Aim of the task => Reproduce everything from the line containing "You are a computer-use" down to the end of the entries, including both ends. Leave the pictures out of your answer.

[START]

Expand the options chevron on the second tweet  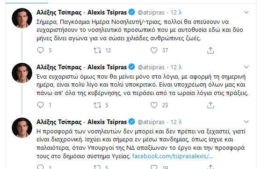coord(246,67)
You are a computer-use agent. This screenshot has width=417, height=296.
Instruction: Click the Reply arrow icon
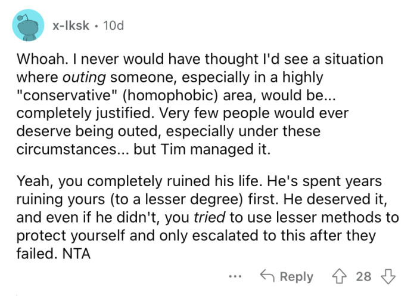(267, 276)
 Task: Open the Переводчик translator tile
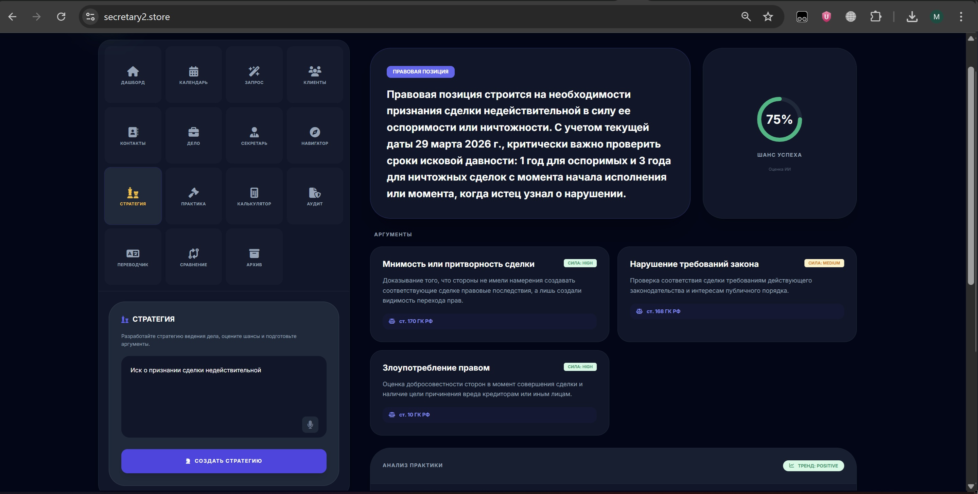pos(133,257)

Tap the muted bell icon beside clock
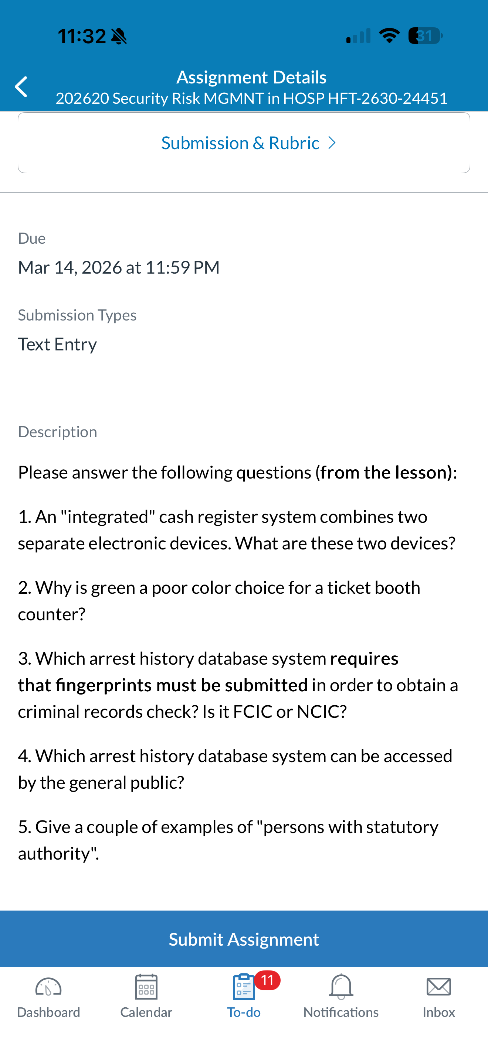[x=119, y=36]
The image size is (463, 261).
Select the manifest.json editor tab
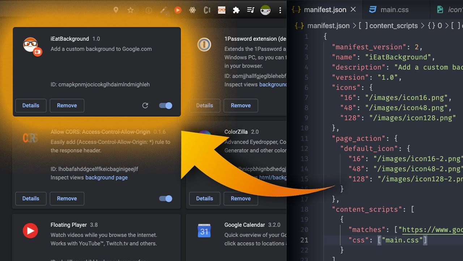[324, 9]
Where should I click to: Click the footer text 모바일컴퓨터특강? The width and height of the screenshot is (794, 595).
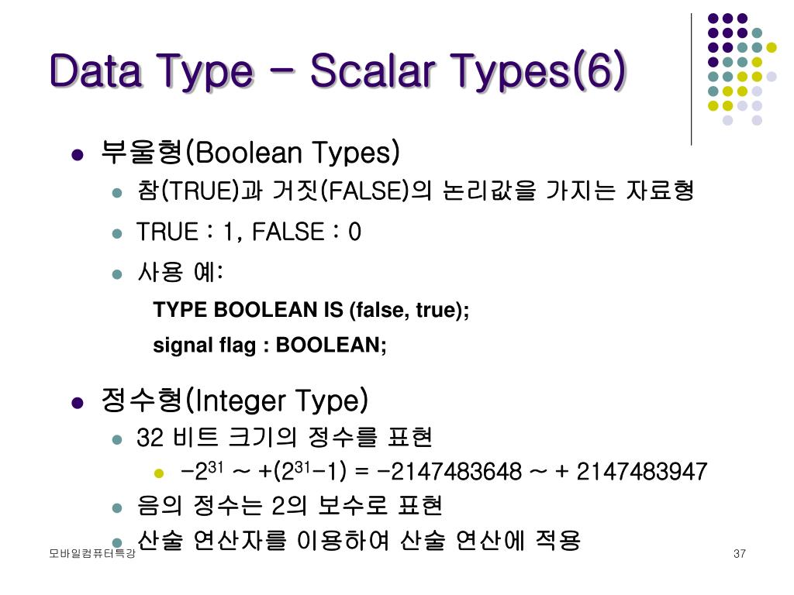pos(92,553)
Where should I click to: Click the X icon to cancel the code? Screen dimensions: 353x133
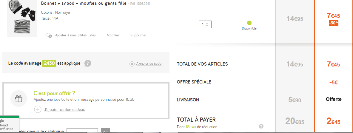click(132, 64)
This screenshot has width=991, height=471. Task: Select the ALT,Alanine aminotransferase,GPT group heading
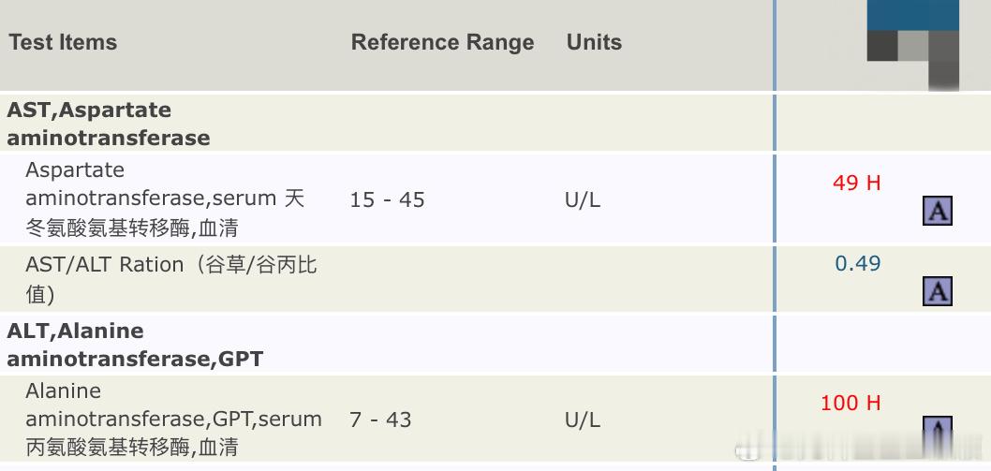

[END]

The response =>
You are a computer-use agent. This screenshot has width=417, height=296.
Instruction: Click the Reply arrow icon
(267, 276)
 Task: Open the Переводчик translator tile
pos(133,257)

Tap the muted bell icon beside clock
[x=119, y=36]
The image size is (463, 261).
Select the manifest.json editor tab
[324, 9]
Where should I click to: Click the footer text 모바일컴퓨터특강? The width and height of the screenshot is (794, 595).
pos(92,553)
Where should I click to: Click the X icon to cancel the code? Screen dimensions: 353x133
click(132, 64)
This screenshot has width=991, height=471. Task: Select the ALT,Alanine aminotransferase,GPT group heading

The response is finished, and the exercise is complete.